El juez de la Audiencia Nacional José Luis Calama ha rechazado imponer medidas cautelares, como la retirada del pasaporte pedida por la Fiscalía Anticorrupción, al expresidente del Gobierno José Luis Rodríguez Zapatero tras su declaración como investigado por el ‘caso Plus Ultra’, al no apreciar riesgo de fuga ni de destrucción de pruebas.
Así lo ha hecho en un auto de este miércoles, recogido por Europa Press, en el que el juez descarta acordar las medidas solicitadas por Anticorrupción, que había pedido la retirada de pasaporte, prohibición de salir de España y comparecencia quincenal ante el juzgado.
La acusación popular unificada, que lidera el PP, se ha adherido a esa petición, si bien acusaciones como Vox, Hazte Oír, Liberum e Iustitia Europa han solicitado, de forma subsidiaria, prisión provisional para el exlíder socialista.
Con todo, Calama requiere a Zapatero que le facilite un número de teléfono móvil y un correo electrónico que «permitan su inmediata localización» por parte del juzgado.
El juez indica en su auto que adoptar una medida cautelar «exige siempre un juicio especialmente riguroso porque supone una restricción anticipada de derechos fundamentales que solo puede justificarse si concurren indicios de criminalidad y un riesgo procesal acreditado».
A su juicio, Zapatero «no ha logrado desvirtuar los indicios racionales de criminalidad expuestos en el auto de imputación y que derivan de diversas y distintas fuentes de prueba».
Destaca entre ellas el contenido de los dispositivos intervenidos en las distintas entradas y registros, la trazabilidad de diversas transferencias entre sus cuentas bancarias en relación con fondos procedentes de la ayuda pública concedida por el Gobierno a Plus Ultra y la utilización de múltiples sociedades mercantiles indiciariamente instrumentales para canalizar esos pagos.
Unos indicios a los que Calama suma el análisis preliminar del contenido del dispositivo del empresario venezolano investigado Rodolfo Reyes y puesto a disposición de la justicia española por las autoridades judiciales de Estados Unidos, así como el hallazgo por la Policía en el despacho del expresidente de joyas que han sido tasadas inicialmente en 1,3 millones de euros y de las que recuerda que no ha acreditado su origen ni su liquidación tributaria y aduanera.

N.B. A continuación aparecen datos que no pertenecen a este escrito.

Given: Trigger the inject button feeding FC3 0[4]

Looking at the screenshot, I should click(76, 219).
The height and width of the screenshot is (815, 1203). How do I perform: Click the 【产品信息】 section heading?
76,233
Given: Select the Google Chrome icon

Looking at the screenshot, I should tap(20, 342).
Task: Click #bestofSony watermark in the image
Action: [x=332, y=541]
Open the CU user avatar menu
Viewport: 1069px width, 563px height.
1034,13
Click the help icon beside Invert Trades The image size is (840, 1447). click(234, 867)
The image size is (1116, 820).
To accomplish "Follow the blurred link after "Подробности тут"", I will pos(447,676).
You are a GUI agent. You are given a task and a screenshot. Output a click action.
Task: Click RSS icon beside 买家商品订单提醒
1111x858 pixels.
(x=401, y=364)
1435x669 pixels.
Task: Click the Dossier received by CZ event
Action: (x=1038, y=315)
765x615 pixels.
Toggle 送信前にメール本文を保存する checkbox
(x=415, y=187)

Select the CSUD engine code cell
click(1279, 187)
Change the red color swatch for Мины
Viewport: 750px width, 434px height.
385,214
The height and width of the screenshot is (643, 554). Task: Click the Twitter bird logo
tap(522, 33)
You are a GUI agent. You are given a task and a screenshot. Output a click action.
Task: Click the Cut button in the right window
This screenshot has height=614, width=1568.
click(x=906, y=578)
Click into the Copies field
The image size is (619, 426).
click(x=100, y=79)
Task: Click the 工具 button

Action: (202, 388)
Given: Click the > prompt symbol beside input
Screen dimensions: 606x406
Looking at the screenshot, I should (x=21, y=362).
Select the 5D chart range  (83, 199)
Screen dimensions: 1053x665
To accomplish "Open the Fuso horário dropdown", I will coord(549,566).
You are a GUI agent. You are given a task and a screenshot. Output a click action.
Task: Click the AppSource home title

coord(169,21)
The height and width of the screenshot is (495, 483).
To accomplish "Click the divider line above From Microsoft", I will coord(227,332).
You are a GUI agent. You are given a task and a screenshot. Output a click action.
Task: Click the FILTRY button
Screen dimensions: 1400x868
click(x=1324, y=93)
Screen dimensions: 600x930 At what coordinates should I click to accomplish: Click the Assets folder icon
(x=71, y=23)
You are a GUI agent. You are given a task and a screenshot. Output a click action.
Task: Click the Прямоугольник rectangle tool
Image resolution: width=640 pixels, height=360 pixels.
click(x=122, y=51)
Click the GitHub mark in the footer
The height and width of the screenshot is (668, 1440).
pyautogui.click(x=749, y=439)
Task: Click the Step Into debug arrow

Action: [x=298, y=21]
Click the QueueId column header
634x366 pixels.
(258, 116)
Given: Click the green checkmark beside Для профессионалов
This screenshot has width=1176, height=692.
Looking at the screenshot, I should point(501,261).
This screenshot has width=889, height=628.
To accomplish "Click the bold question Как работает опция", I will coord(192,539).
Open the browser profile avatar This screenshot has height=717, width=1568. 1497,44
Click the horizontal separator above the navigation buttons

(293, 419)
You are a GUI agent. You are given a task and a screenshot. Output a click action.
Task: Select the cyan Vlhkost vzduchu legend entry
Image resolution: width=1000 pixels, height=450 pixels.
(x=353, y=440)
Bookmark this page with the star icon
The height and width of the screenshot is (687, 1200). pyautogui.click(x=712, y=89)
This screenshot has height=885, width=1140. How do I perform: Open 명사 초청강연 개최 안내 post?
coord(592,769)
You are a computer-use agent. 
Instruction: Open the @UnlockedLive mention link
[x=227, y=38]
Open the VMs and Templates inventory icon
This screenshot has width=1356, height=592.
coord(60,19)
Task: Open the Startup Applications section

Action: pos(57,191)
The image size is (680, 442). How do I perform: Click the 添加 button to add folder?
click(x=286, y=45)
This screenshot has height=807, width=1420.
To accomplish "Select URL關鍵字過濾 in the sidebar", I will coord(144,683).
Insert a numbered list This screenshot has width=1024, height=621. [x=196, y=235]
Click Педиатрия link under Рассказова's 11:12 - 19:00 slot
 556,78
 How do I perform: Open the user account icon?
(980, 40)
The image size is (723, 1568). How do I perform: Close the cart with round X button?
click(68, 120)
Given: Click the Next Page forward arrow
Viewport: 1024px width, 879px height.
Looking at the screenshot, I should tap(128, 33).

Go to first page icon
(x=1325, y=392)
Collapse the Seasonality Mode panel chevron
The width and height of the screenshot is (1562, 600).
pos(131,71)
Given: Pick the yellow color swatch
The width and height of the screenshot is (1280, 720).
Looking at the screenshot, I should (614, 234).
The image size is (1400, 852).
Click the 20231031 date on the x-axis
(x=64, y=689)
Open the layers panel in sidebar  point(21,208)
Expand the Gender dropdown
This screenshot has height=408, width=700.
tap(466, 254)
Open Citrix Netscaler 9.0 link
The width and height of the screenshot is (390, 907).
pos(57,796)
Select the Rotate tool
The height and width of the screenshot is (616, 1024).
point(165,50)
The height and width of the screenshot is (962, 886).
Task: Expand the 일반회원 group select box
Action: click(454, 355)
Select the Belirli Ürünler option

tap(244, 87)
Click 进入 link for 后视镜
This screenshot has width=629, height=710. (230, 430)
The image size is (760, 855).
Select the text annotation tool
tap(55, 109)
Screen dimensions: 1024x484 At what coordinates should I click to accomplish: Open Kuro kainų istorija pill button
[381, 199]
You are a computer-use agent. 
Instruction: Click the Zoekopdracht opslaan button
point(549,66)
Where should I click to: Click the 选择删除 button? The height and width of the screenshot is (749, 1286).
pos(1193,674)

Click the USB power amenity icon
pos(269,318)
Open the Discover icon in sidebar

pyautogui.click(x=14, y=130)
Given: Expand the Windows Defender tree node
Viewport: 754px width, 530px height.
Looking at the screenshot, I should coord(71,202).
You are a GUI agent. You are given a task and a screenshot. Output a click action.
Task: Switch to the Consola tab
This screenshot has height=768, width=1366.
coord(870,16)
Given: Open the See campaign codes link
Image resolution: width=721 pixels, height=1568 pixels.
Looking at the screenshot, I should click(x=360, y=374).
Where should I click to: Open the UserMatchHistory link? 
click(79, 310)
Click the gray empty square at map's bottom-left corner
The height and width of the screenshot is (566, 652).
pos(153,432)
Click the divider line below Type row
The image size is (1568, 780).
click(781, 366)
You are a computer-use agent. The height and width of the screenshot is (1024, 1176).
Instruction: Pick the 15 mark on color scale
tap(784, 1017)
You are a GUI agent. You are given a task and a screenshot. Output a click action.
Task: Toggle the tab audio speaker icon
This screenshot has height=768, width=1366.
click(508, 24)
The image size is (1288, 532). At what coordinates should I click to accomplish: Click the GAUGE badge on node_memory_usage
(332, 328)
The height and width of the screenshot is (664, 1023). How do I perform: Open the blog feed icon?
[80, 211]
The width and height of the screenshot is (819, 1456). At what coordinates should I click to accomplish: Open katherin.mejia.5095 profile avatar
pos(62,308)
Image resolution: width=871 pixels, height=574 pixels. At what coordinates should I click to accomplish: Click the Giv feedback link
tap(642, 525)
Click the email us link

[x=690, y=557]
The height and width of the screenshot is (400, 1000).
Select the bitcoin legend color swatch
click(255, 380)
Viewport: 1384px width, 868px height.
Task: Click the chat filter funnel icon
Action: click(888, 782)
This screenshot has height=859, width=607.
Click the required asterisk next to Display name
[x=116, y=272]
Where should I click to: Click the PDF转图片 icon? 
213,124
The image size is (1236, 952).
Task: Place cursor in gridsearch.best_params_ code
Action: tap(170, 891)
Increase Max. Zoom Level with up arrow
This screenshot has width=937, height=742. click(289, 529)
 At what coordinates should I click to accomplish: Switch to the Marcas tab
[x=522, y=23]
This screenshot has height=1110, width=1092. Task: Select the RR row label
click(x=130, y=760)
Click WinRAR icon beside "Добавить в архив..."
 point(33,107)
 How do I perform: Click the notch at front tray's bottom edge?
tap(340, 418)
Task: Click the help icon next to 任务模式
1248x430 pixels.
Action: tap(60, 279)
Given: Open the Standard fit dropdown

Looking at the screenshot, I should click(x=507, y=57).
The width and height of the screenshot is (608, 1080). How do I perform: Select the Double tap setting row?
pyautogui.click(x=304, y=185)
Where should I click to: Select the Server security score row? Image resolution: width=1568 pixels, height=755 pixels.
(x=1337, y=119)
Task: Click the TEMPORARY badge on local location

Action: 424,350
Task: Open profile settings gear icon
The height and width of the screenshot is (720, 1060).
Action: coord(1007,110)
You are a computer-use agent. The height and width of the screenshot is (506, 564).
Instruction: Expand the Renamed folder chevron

«MANIFIESTO ARRAIGO EN ESPAÑA»
No obstante, el magistrado pone de manifiesto que Zapatero es una persona pública, lo que «dificulta de manera evidente que pueda situarse en una posición de localización o sustraerse discretamente al procedimiento».
En opinión del juez, Zapatero cuenta con una «visibilidad pública» y un «manifiesto arraigo en el territorio», dos circunstancias que, unidas a la «ausencia de cualquier indicio de intención evasiva», descartan «razonablemente la existencia de un riesgo de fuga real y actual».
Además, Calama estima que «tampoco se aprecia riesgo de ocultación o destrucción de fuentes de prueba, pues los elementos relevantes ya han sido intervenidos y la investigación no depende de actuaciones que el investigado pudiera obstaculizar».
Desde su óptica, el riesgo de fuga, ocultación o destrucción de fuentes de prueba, así como de reiteración delictiva, «debe valorarse a partir de datos objetivos vinculados a la situación personal del investigado, su comportamiento procesal, su arraigo, su capacidad real para sustraerse al procedimiento o para interferir en la investigación».
Así, el juez resuelve que «el riesgo debe ser actual, específico y acreditado, no una inferencia genérica basada en la gravedad del delito o en la alarma social».
El magistrado señala que la imposición de comparecencias quincenales en el juzgado o la retención del pasaporte con prohibición de salida de territorio «no resulta necesaria, al no existir un riesgo procesal que requiera ser conjurado mediante tales medidas».
Y es que, según Calama, «su adopción supondría una restricción injustificada del derecho a la libertad personal y a la libre circulación, incompatible con el principio de proporcionalidad y con la prohibición de configurar las medidas cautelares como una pena anticipada».
En su declaración, que ha durado tres horas, el expresidente ha negado haber ejercido influencia para que el Gobierno de Pedro Sánchez concediera el rescate de 53 millones de euros a la aerolínea Plus Ultra en pandemia y ha declinado responder acerca de las joyas que le fueron intervenidas en el registro de su despacho.